Fusarium graminearum trichothecene mycotoxins: biosynthesis, regulation, and management

Authors: CHEN, YUN - Zhejiang University; Kistler, Harold; MA, ZHONGHUA - Zhejiang University

Submitted to: Annual Review of Phytopathology
Publication Type: Peer Reviewed Journal
Publication Acceptance Date: 3/20/2019
Publication Date: 8/1/2020
Citation: Chen, Y., Kistler, H.C., Ma, Z. 2020. Fusarium graminearum trichothecene mycotoxins: biosynthesis, regulation, and management. Annual Review of Phytopathology. 57:15-39. https://doi.org/10.1146/annurev-phyto-082718-100318.
DOI: https://doi.org/10.1146/annurev-phyto-082718-100318

Interpretive Summary: Based on the economic importance of the wheat and barley disease known as Fusarium head blight, the fungus that causes the disease has been considered as one of the top 10 fungal plant pathogens worldwide. Over the last 30 years, the ability of the fungus to contaminate grains with harmful mycotoxins has been extensively investigated. During this time, the availability of the complete genome sequence and the development of molecular genetic tools for study of the fungus have led to a better understanding of the comprehensive regulation of its harmful mycotoxins and the ability of the fungus to cause disease.
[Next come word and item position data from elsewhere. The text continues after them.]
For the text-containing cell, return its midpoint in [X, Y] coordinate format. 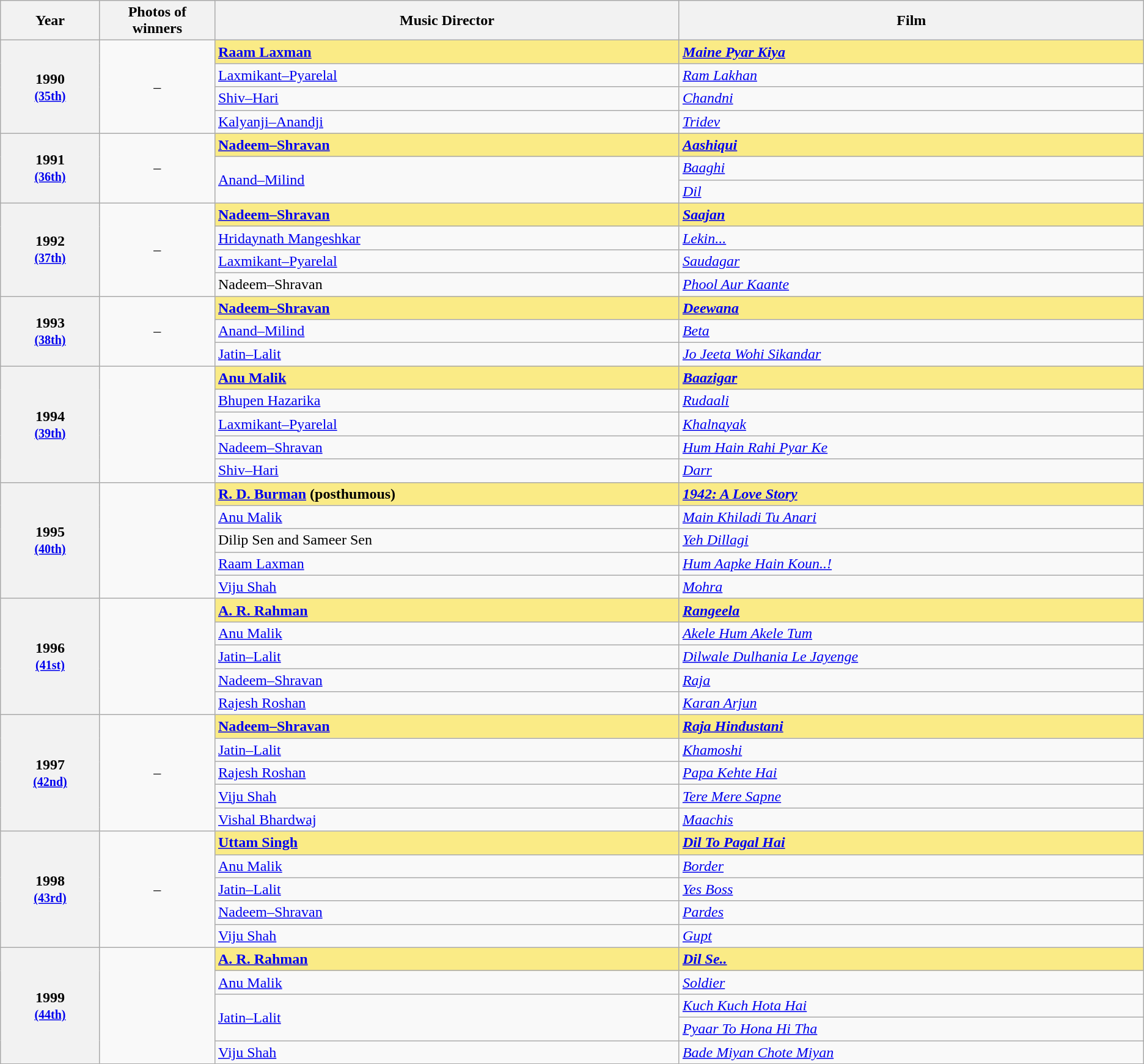
Khamoshi [911, 750]
Main Khiladi Tu Anari [911, 517]
Deewana [911, 307]
1993 (38th) [50, 331]
Soldier [911, 982]
Dil [911, 191]
Beta [911, 331]
Lekin... [911, 238]
Saudagar [911, 261]
Rangeela [911, 610]
Photos of winners [157, 21]
Vishal Bhardwaj [447, 820]
Gupt [911, 936]
Tridev [911, 122]
Tere Mere Sapne [911, 796]
Maachis [911, 820]
Dil To Pagal Hai [911, 843]
Jo Jeeta Wohi Sikandar [911, 354]
Baazigar [911, 378]
1990 (35th) [50, 87]
Hum Hain Rahi Pyar Ke [911, 447]
Mohra [911, 587]
Yes Boss [911, 889]
Hridaynath Mangeshkar [447, 238]
Dilwale Dulhania Le Jayenge [911, 656]
Baaghi [911, 168]
1996 (41st) [50, 656]
1994 (39th) [50, 424]
Bade Miyan Chote Miyan [911, 1052]
Rudaali [911, 401]
Saajan [911, 214]
Karan Arjun [911, 703]
1942: A Love Story [911, 494]
Chandni [911, 98]
Raja Hindustani [911, 727]
1999 (44th) [50, 1005]
Papa Kehte Hai [911, 773]
Aashiqui [911, 145]
Bhupen Hazarika [447, 401]
Pyaar To Hona Hi Tha [911, 1028]
Hum Aapke Hain Koun..! [911, 563]
Year [50, 21]
Uttam Singh [447, 843]
1991 (36th) [50, 168]
Maine Pyar Kiya [911, 52]
Border [911, 866]
Dil Se.. [911, 959]
Raja [911, 680]
Kuch Kuch Hota Hai [911, 1005]
1992 (37th) [50, 249]
Dilip Sen and Sameer Sen [447, 540]
Music Director [447, 21]
Phool Aur Kaante [911, 284]
Darr [911, 471]
1997 (42nd) [50, 773]
Ram Lakhan [911, 75]
Pardes [911, 912]
Akele Hum Akele Tum [911, 633]
Khalnayak [911, 424]
Kalyanji–Anandji [447, 122]
Film [911, 21]
1998 (43rd) [50, 889]
Yeh Dillagi [911, 540]
R. D. Burman (posthumous) [447, 494]
1995 (40th) [50, 540]
Extract the [X, Y] coordinate from the center of the cell holding the provided text.  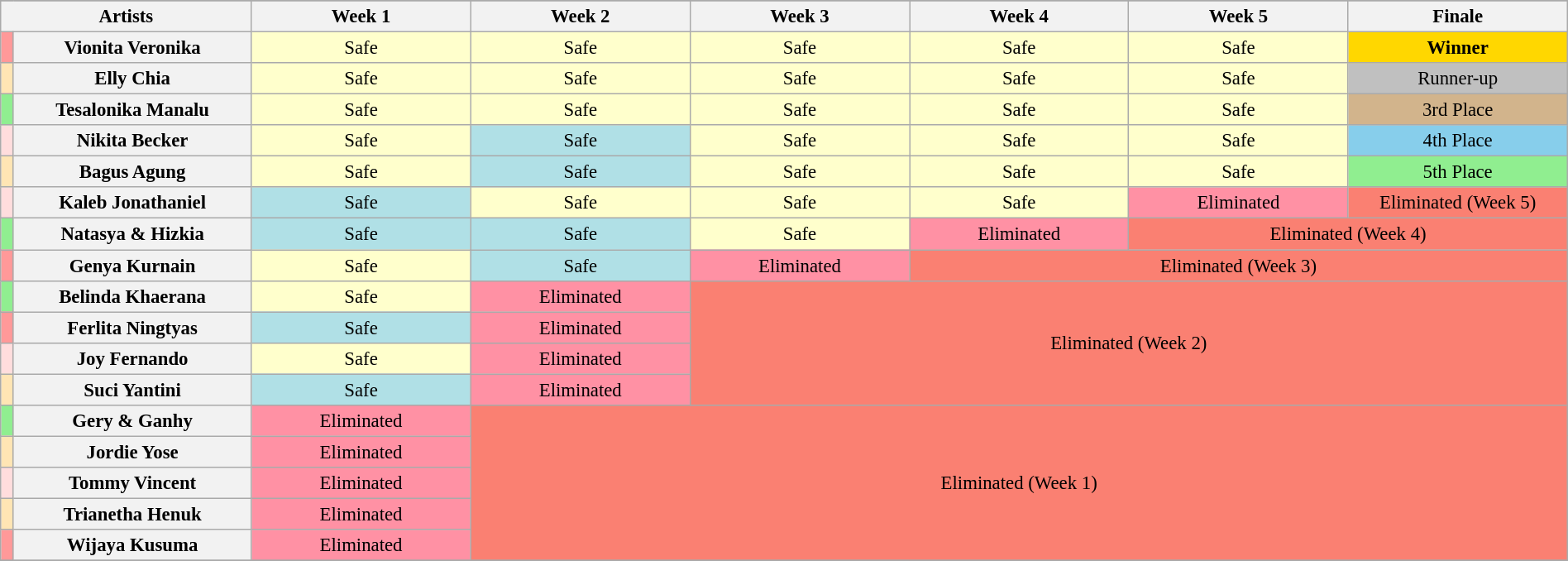
Genya Kurnain [132, 265]
Eliminated (Week 4) [1348, 234]
Finale [1457, 17]
Eliminated (Week 5) [1457, 203]
Nikita Becker [132, 141]
Eliminated (Week 2) [1128, 342]
3rd Place [1457, 110]
Elly Chia [132, 79]
Week 4 [1019, 17]
Suci Yantini [132, 390]
Gery & Ganhy [132, 421]
Winner [1457, 48]
Tesalonika Manalu [132, 110]
Joy Fernando [132, 358]
Belinda Khaerana [132, 296]
Week 3 [799, 17]
Runner-up [1457, 79]
Wijaya Kusuma [132, 545]
Trianetha Henuk [132, 514]
Natasya & Hizkia [132, 234]
Tommy Vincent [132, 483]
Eliminated (Week 3) [1239, 265]
Ferlita Ningtyas [132, 327]
Artists [126, 17]
5th Place [1457, 172]
4th Place [1457, 141]
Week 5 [1239, 17]
Bagus Agung [132, 172]
Eliminated (Week 1) [1019, 483]
Week 1 [361, 17]
Week 2 [581, 17]
Jordie Yose [132, 452]
Vionita Veronika [132, 48]
Kaleb Jonathaniel [132, 203]
Identify which cell holds the provided text, then report its (X, Y) central coordinate. 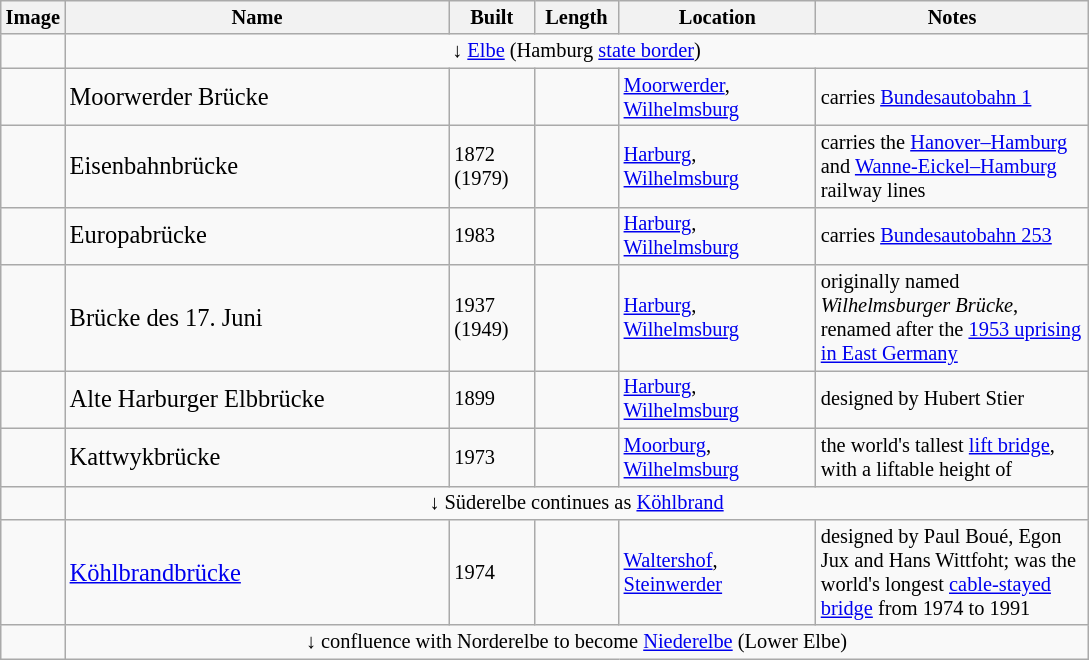
Length (576, 17)
Moorwerder Brücke (258, 97)
carries Bundesautobahn 1 (952, 97)
1937 (1949) (492, 318)
the world's tallest lift bridge, with a liftable height of (952, 457)
Name (258, 17)
Europabrücke (258, 236)
Moorwerder, Wilhelmsburg (718, 97)
designed by Hubert Stier (952, 399)
↓ Elbe (Hamburg state border) (576, 51)
Moorburg, Wilhelmsburg (718, 457)
Notes (952, 17)
Built (492, 17)
1973 (492, 457)
Kattwykbrücke (258, 457)
Eisenbahnbrücke (258, 166)
Location (718, 17)
↓ confluence with Norderelbe to become Niederelbe (Lower Elbe) (576, 642)
Image (33, 17)
originally named Wilhelmsburger Brücke, renamed after the 1953 uprising in East Germany (952, 318)
1872 (1979) (492, 166)
1974 (492, 572)
Waltershof, Steinwerder (718, 572)
1983 (492, 236)
carries the Hanover–Hamburg and Wanne-Eickel–Hamburg railway lines (952, 166)
↓ Süderelbe continues as Köhlbrand (576, 503)
Alte Harburger Elbbrücke (258, 399)
1899 (492, 399)
carries Bundesautobahn 253 (952, 236)
designed by Paul Boué, Egon Jux and Hans Wittfoht; was the world's longest cable-stayed bridge from 1974 to 1991 (952, 572)
Brücke des 17. Juni (258, 318)
Köhlbrandbrücke (258, 572)
Output the [x, y] coordinate of the center of the cell containing the given text.  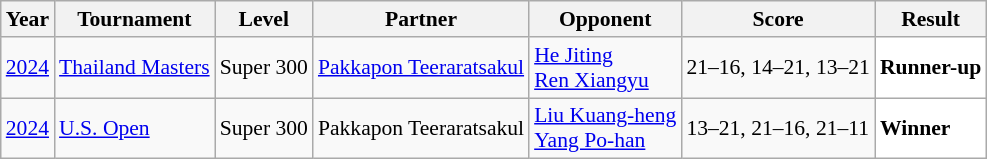
Opponent [605, 19]
Runner-up [930, 68]
Thailand Masters [134, 68]
Result [930, 19]
Partner [421, 19]
Year [28, 19]
He Jiting Ren Xiangyu [605, 68]
13–21, 21–16, 21–11 [778, 128]
U.S. Open [134, 128]
Liu Kuang-heng Yang Po-han [605, 128]
Tournament [134, 19]
Score [778, 19]
21–16, 14–21, 13–21 [778, 68]
Level [264, 19]
Winner [930, 128]
From the cell containing the given text, extract its center point as (X, Y) coordinate. 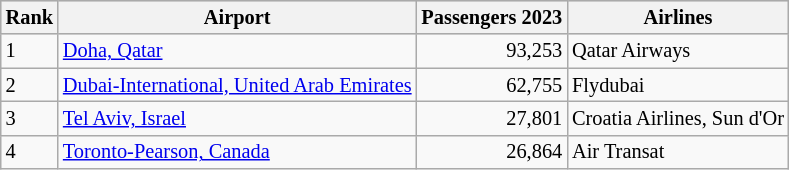
Croatia Airlines, Sun d'Or (678, 118)
Rank (30, 17)
2 (30, 85)
3 (30, 118)
Flydubai (678, 85)
1 (30, 51)
62,755 (492, 85)
Dubai-International, United Arab Emirates (237, 85)
Passengers 2023 (492, 17)
Tel Aviv, Israel (237, 118)
Airport (237, 17)
Qatar Airways (678, 51)
27,801 (492, 118)
Toronto-Pearson, Canada (237, 152)
Doha, Qatar (237, 51)
26,864 (492, 152)
93,253 (492, 51)
Air Transat (678, 152)
Airlines (678, 17)
4 (30, 152)
Scan for the cell matching the given text and deliver its (X, Y) coordinate at center. 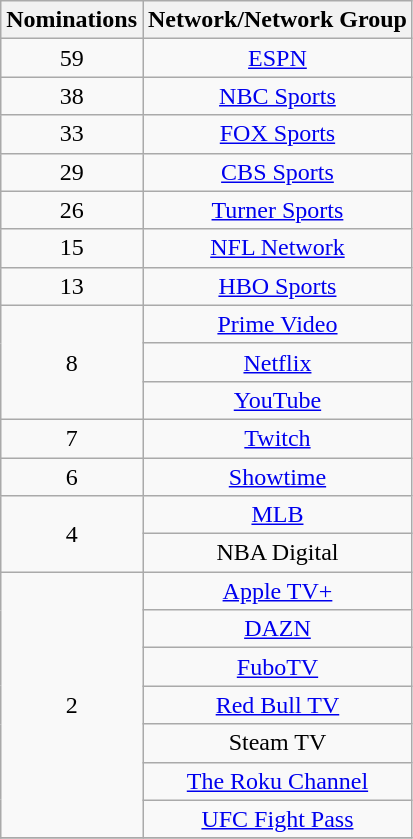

This review elucidates our current knowledge of the biosynthetic circuitry, as well as the genetic control of mycotoxin production in the Fusarium fungus. In addition, current and future approaches to controlling mycotoxin contamination are discussed.

Technical Abstract: Fusarium head blight (FHB) of small grain cereals caused by Fusarium graminearum and other Fusarium species is an economically important plant disease worldwide. Fusarium infections not only result in severe yield losses, but also contaminate grain with various mycotoxins, especially deoxynivalenol (DON). During the past two decades, with the complete genome sequencing of F. graminearum, tremendous progress has been made in understanding the basis for DON biosynthesis and its regulation. Here, we summarize current understanding of DON biosynthesis and the effect of regulators, signal transduction pathways, and epigenetic modifications on the expression of biosynthetic TRI genes and on DON production. In addition, strategies for controlling FHB and DON contamination are reviewed. Further studies on these biosynthetic and regulatory systems will provide useful knowledge in developing novel management strategies to prevent FHB incidence and mycotoxin accumulation in cereals.